Quaresima: mons. Caiazzo (Matera-Irsina e Tricarico), “la missione è itinerante, in continuo movimento”

(Foto: diocesi di Matera-Irsina)

“Per Gesù la gente non va incontrata solo nei luoghi dove comunemente si ritrova un certo numero di persone, ma in quelli definiti, oggi, periferie esistenziali o geografiche. La missione è itinerante, in continuo movimento. È animata dalla forza dell’amore che mette in cammino quanti sono innamorati dell’Amore. Il cammino di Gesù, andando in tutte le direzioni della Galilea, indica il viaggio della Parola con lui: è il cuore di Dio aperto a tutti”. Lo scrive mons. Antonio Giuseppe Caiazzo, arcivescovo di Matera-Irsina e vescovo di Tricarico, nella lettera pastorale “Voi uscìte per le strade e andate”, rivolta ai cristiani delle due diocesi, per Quaresima. Lettera che mette al centro l’invito ad “uscire dalle soglie delle chiese per attraversare quelle delle case”.

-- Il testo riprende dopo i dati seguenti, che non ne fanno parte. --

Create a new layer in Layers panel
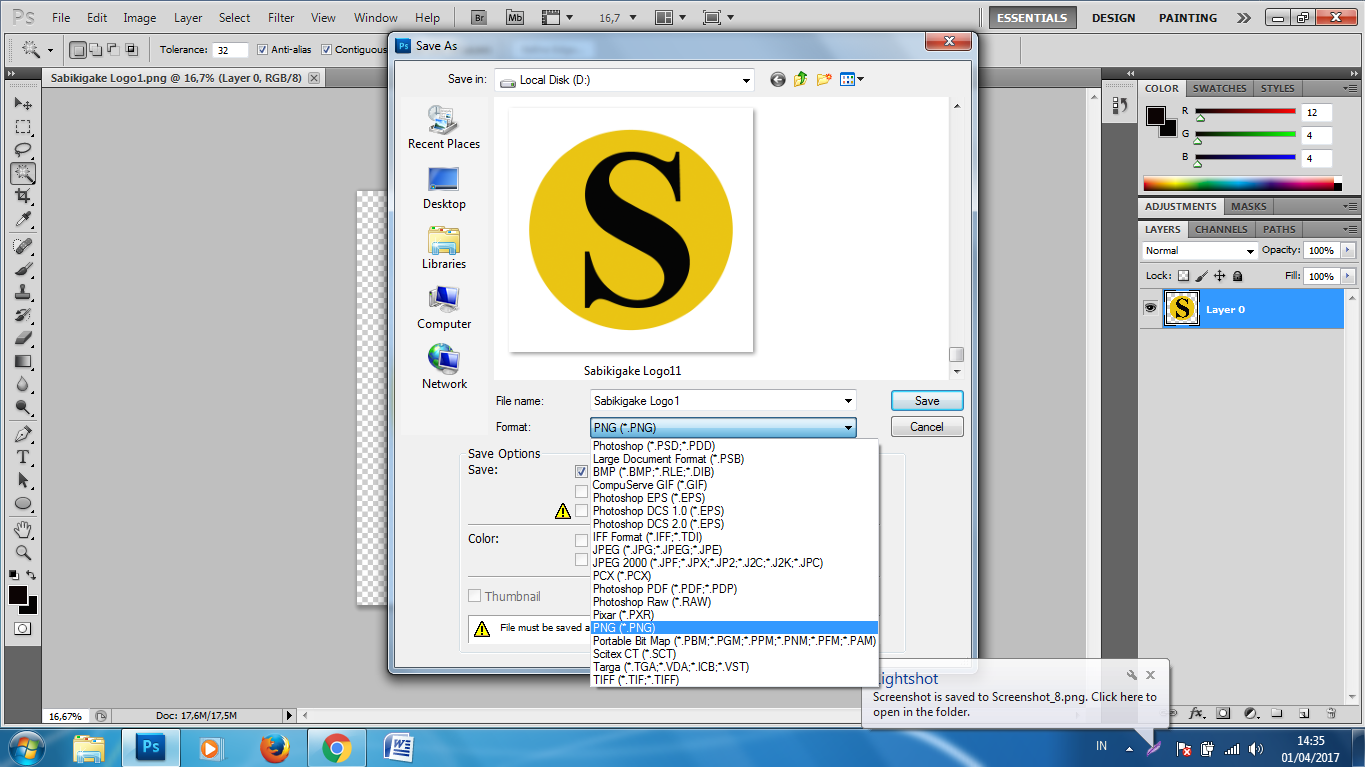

“Il Maestro è continuamente in cammino nella ricerca di altra umanità che ha bisogno di essere aiutata e guarita, stringendo altre mani, facendosi viandante con altri viandanti”, spiega mons. Caiazzo, che a sacerdoti e laici chiede di ritornare al cuore dell’annuncio cristiano: la Parola di Dio che in Gesù Cristo, morto e risorto, è divenuta una presenza viva che può essere incontrata oggi come accadde duemila fa ai discepoli di Emmaus. “Bisogna uscire dall’ambiguità di essere un buon cristiano o un bravo prete perché si compiono tante opere buone a favore degli altri e all’interno della parrocchia – osserva il presule –. Bisogna acquisire e vivere la sintesi che intercorre tra fede e vita. Dalla fede che si professa e che si vive scaturisce per ognuno un agire e operare nella vita di ogni giorno (nel sociale, nella politica, nella cultura). La fede ispira modelli e azioni diversi in base a doni, carismi e capacità di ognuno. Nessuno occupa un posto fisso nella Chiesa: tutti a servizio e per il bene delle anime e non per esaltare se stessi. Tutto per amore di Cristo e della sua Chiesa in quell’obbedienza che si è chiamati a vivere imparando da Gesù che ascolta la voce del Padre, fino all’immolazione: ‘Non come voglio io, ma come vuoi tu’ (Mt 26,39)”.
L’arcivescovo chiarisce: “La verità è che la nostra non è più una ‘società cristiana’!”, ma “questo non significa che Gesù Cristo e il Vangelo non interessano più. Ciò che manca è la credibilità di un annuncio fatto per contatto personale, di testimonianza, di condivisione, di trasparenza. Far ardere il cuore, come i discepoli di Emmaus, per osare con la proposta del Kerigma”. Di qui l’invito: “Siamo preti e laici posseduti e abitati dalla speranza che non può morire, perché il Dio di Gesù Cristo ci sorprende e vuole che troviamo in noi, attraverso Lui, i motivi e le spinte per rinnovarla e contagiarla”.